«Wie man sich bettet, so liegt man» heisst ein bekanntes Sprichwort. Es impliziert, dass wir für die Folgen unseres Tuns selbst verantwortlich sind. Und es verschweigt, dass es zuerst andere sind, die das Bett für uns machen: Wir werden durch Zufall in ein Land, eine Zeit oder eine Familie hineingeboren. Klar, was wir daraus machen, was wir werden können, liegt zu gewissen Teilen in unseren eigenen Händen. So ist es wenig erstaunlich, dass viele Menschen dazu neigen, Erfolge in ihrer Karriere auf ihr Können und harte Arbeit zurückzuführen. Erfolgreiche Menschen überschätzen jedoch in der Regel den Einfluss der eigenen Leistungen und Fähigkeiten – und unterschätzen die Macht des Zufalls. Denn ein sehr grosser Teil der eigenen Möglichkeiten wird schlicht durch die gesellschaftliche und wirtschaftliche Herkunft bestimmt.

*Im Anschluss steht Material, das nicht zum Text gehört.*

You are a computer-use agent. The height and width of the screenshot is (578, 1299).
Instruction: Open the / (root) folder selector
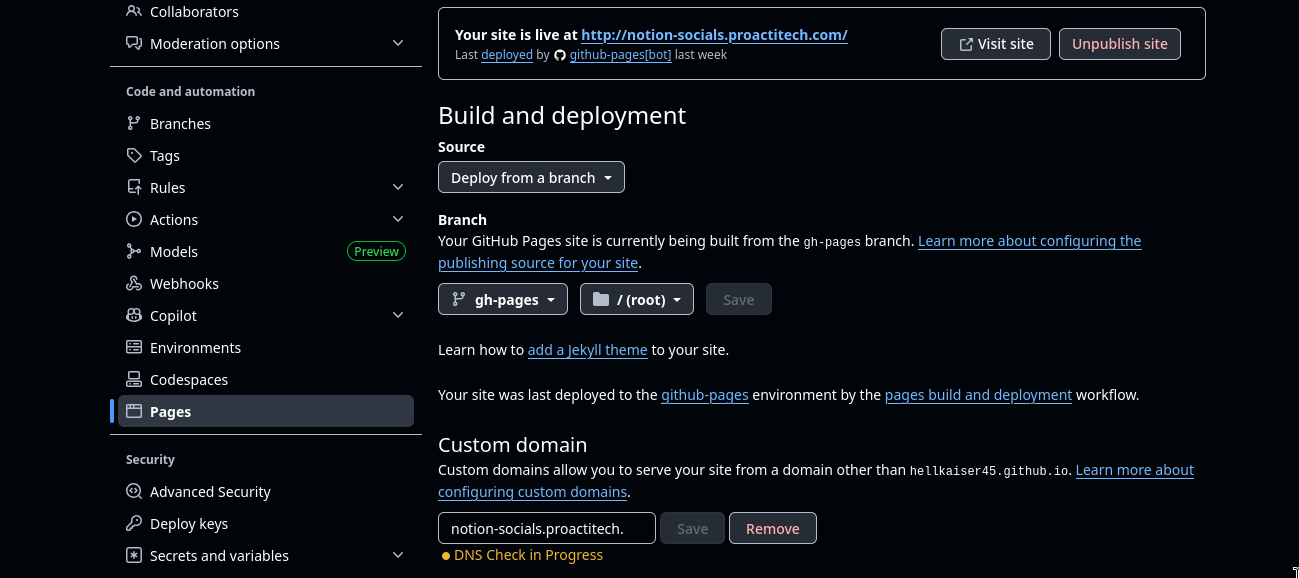637,298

Dieser unterdrückende Prozess wird als Klassismus bezeichnet. Wie bei anderen Diskriminierungsformen wie dem Sexismus oder dem Rassismus bezeichnet auch der Klassismus eine Benachteiligung von gesellschaftlichen Gruppen oder Personen wegen zugeschriebenen und abwertenden Merkmalen – im Falle des Klassismus aufgrund des tatsächlichen, vermuteten oder zugeschriebenen sozial- oder bildungspolitischen Status. Dabei gibt es wohl keinen gesellschaftlichen Bereich, der nicht von Klassismus geprägt ist. Das Spektrum der Gruppen, die davon betroffen sein können, reicht von der Arbeiterklasse bis zu den Superreichen. Letztlich sind es jedoch vor allem die sozial schwächeren Schichten, denen die Möglichkeiten fehlen, etwas gegen diese Diskriminierung zu tun. Sie besuchen schlechtere Schulen, bekommen weniger Unterstützung bei ihrer Berufswahl und kennen keine einflussreichen Unterstützer.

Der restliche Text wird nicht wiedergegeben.